I just bought and cleaned a new "Judge". I chambered winchester 410 000 buckshot and the cartridge did not fit. What is going wrong? Please help.

Thanks.


----------



## big dutchman

i had a 410 derringer for awhile. it would except the 45 long colt rounds and the 410 2.5" shells, NOT the 3" shells. could this be your problem?


----------



## skyhooks

Thanks Dutch.

That is the problem. I had 3 inchers. I looked at the specs and it does use 2.5. That is what I get from buying froma woman salesman. Oops, I had better not say that!


----------



## big dutchman

have you put rounds through it yet? i am curious to see how it works. i had a 410 derringer, but it hurt to shoot since there wasn't much grip to hang onto. i wouldn't mind a slightly larger 410 pistol especially as a revolver.


----------



## Sigma_6

Hey dont know if y'all know this or not but I think Taurus just released a Judge for the Three inchers. Just thought I'd share what I read. Later....Sigma_6 out


----------



## skyhooks

Sigma,

I talked to a gun shop owner who saids the 3 inchers wern't out until the end of the year. He saids he is having trouble getting the regualr ones. Who knows? I am happy with what I have!


----------



## Sigma_6

Glad You're happy with it. Post up and let us know how it shoots. I've been thinking about one for the wife as I work 3rd shift. thanks.....Sigma_6 out:smt033


----------



## big dutchman

just out of the blue.....is it legal for a guy to manufacture a replacement barrel for one of his handguns? i know you can buy new barrels, but i want to know if it's legal to make your own without a 'permit' or 'lisc'. just curious...


----------



## MonkeyWrench

big dutchman said:


> have you put rounds through it yet? i am curious to see how it works. i had a 410 derringer, but it hurt to shoot since there wasn't much grip to hang onto. i wouldn't mind a slightly larger 410 pistol especially as a revolver.

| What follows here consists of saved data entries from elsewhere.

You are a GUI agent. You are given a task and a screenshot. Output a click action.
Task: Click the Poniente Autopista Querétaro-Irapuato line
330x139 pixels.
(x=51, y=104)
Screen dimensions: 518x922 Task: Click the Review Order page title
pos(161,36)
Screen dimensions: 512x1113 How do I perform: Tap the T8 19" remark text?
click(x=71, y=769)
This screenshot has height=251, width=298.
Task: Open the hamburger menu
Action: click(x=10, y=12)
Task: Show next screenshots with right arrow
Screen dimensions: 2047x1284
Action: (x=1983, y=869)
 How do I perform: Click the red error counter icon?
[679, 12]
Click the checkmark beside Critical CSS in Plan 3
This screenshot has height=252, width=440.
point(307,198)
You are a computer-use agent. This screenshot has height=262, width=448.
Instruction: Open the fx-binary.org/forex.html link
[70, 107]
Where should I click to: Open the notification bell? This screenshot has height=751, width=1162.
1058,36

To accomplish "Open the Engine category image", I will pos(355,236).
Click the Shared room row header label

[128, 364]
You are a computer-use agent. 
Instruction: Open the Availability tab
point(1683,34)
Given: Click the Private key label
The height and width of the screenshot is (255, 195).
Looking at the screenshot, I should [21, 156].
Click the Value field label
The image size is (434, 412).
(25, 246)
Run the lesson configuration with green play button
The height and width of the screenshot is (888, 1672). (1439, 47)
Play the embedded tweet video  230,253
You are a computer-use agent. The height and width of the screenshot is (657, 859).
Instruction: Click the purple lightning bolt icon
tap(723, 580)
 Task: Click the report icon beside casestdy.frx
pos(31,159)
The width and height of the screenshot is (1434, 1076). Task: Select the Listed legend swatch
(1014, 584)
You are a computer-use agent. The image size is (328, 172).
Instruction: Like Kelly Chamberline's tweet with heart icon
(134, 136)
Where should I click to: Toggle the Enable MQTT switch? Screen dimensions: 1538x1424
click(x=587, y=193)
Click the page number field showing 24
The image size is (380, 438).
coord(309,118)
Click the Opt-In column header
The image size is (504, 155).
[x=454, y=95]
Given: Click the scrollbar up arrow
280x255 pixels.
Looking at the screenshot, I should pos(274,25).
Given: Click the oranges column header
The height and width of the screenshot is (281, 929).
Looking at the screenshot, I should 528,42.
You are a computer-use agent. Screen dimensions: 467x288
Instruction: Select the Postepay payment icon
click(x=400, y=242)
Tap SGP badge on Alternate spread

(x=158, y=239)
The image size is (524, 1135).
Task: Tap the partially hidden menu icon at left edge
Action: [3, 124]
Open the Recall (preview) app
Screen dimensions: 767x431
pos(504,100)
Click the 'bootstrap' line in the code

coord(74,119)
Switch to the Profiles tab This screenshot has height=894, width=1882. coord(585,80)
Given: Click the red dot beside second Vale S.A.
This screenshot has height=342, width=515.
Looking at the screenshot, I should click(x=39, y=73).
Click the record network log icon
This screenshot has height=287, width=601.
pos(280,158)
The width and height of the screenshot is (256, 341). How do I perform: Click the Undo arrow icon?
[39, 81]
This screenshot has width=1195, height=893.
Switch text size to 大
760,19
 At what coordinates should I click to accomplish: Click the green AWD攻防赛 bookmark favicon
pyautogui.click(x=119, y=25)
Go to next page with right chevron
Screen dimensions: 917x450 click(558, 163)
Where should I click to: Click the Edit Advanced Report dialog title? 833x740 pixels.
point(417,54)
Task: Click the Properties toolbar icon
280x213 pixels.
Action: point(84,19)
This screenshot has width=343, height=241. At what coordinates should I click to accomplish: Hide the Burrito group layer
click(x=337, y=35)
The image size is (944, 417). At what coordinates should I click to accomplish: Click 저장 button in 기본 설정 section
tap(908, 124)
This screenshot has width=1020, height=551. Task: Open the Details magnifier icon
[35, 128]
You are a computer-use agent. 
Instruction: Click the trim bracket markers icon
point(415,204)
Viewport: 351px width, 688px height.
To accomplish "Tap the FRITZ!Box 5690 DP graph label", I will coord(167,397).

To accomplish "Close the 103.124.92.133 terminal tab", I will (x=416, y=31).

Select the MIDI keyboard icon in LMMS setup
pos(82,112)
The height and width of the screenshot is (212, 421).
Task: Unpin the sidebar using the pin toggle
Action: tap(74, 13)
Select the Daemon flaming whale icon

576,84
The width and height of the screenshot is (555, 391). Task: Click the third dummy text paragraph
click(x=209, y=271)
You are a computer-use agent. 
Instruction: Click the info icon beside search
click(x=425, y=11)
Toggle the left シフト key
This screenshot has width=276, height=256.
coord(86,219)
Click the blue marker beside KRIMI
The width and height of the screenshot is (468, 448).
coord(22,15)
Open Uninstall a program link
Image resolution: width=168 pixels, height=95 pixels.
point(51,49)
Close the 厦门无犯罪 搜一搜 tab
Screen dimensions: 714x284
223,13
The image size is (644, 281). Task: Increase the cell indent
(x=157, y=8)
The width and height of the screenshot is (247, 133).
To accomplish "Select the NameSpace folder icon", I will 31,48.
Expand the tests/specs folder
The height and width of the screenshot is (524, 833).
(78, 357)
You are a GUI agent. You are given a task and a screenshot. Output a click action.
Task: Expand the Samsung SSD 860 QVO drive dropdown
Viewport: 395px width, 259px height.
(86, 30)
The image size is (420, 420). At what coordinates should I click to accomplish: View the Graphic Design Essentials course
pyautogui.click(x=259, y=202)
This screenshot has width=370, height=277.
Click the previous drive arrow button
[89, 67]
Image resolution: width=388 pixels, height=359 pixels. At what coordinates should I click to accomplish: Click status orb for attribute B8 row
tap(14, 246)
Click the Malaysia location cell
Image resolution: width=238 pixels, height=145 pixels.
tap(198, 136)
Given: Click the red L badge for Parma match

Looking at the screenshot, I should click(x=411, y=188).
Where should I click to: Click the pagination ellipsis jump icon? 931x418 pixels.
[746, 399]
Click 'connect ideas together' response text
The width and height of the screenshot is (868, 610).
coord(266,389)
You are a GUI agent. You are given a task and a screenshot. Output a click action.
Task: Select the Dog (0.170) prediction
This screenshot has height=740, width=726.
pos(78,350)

 - I just got one for my birthday, 6.5" barrel, shot it same day, only the .45lc's, absolutely love it! Will try to post again when i put some .410's thru it.


----------



## gwpercle

skyhooks said:


> Thanks Dutch.
> 
> That is the problem. I had 3 inchers. I looked at the specs and it does use 2.5. That is what I get from buying froma woman salesman. Oops, I had better not say that!


Believing what women tell you can get you in a lot of trouble...trust me !

Read the specifications for yourself....they don't lie...usually !
Gary


----------